欧州委員会が一時的な執行停止を考えた時には、欧州委員会はEU ETSをスイス国内航空と同等に関連づけようとスイス政府と交渉中であり、改正したEU/EEA内のみを対象とする規制範囲にSWISS便を含めることに従う義務があるとスイス当局が考える理由が欧州委員会にはあった。Carbon Pulse誌によると、2010年に開始されたこの交渉の速度が遅かったが、航空が規制対象に含まれることが見込まれる今年には合意が得られると予想している。

「時計を止める」規制対象範囲が2013-2016年の期間についてもさらに見直しが行われた時に、スイスを発着する便は一時的に規制対象から外されたが、SWISSはこれらのフライトがEUの炭素制度の2012年の取引分からも除外されていないのは不公平だと主張している。このエアラインのEUTL登録内容からみると、2012年にEU/EEA国家を発着する自社便について総計123万トン少々の炭素排出量があるが、ほぼ600,000の無料排出枠を配分として受け取り、残り約630,000の排出枠の購入が残っている。1トンあたり約6ユーロの取引価格と仮定し、ある割合の排出物はEU/EEA内の便に由来するだろうという事実を考慮に入れると、いずれにせよ改正制度の下での責任は負うことになるので、必要な排出枠の購入費用は350万ユーロ(400万ドル)を超えていた可能性があり、それに関してこのエアラインは申し立ての中で英国からの償還を求めている。

これまでの裁判の判決では、スイスのような非EU加盟国に対してEUが異なる扱いをすることが同等扱いの原則により認められないことになっており、たとえこの原則が適用されたとしても、この場合には違反ではなかった。しかし、Vos判事が裁定する最高裁判所訴訟規則では、その原則の範囲に十分な疑いが存在すると判明し、今回のケースではその原則の適用について、EU指令が無効かどうかを裁定する権限を有する唯一の法廷であるECJへ付託することが正当化された。

「欧州委員会とEU議会は、スイスを除外扱いすることを正当化するための十分な努力をしていないという議論には説得力があると私は思う。」と判事は判決で語った。「まず、スイスが他の多くの第三国と比べ、政治的、経済的、地理的に全く異なる立場にあることは私も認める。しかしその特殊な立場により特別扱いは自動的に正当化されるということではない。」

SWISSの広報担当者はGreenAir誌に対してECJで引き続きこの件を追求することは認めたが、その詳細についてさらにコメントすることは断った。

もしECJがSWISSの訴えを認める判決を下した場合には、2012年にスイスを発着してこれらのフライトに関する排出量を報告し、それに従って対応する支払いを行い排出枠を放棄した他のすべてのエアラインに影響を及ぼすことになる。
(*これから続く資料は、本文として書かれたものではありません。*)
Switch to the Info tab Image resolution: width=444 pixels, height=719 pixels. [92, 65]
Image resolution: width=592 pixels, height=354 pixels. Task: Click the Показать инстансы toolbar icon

欧州委員会は昨日、EU以外に本拠を持ち、EEA内でフライトを運航した100社を超える運航業者を含め、2013-2014年の期間は、EU ETSの対象になる航空排出物の99%でEU ETSが順守されたとの順守のレベルを報告した。EEA内にある空港間の航空機運航によるCO2排出量の検証済みの数字は、2014年には5,490万トンにのぼり、2013年の5,340万トンから2.8%増加したと述べている。

中国国際航空はアテネ−ミュンヘン間のEU内定期便を運航してきた。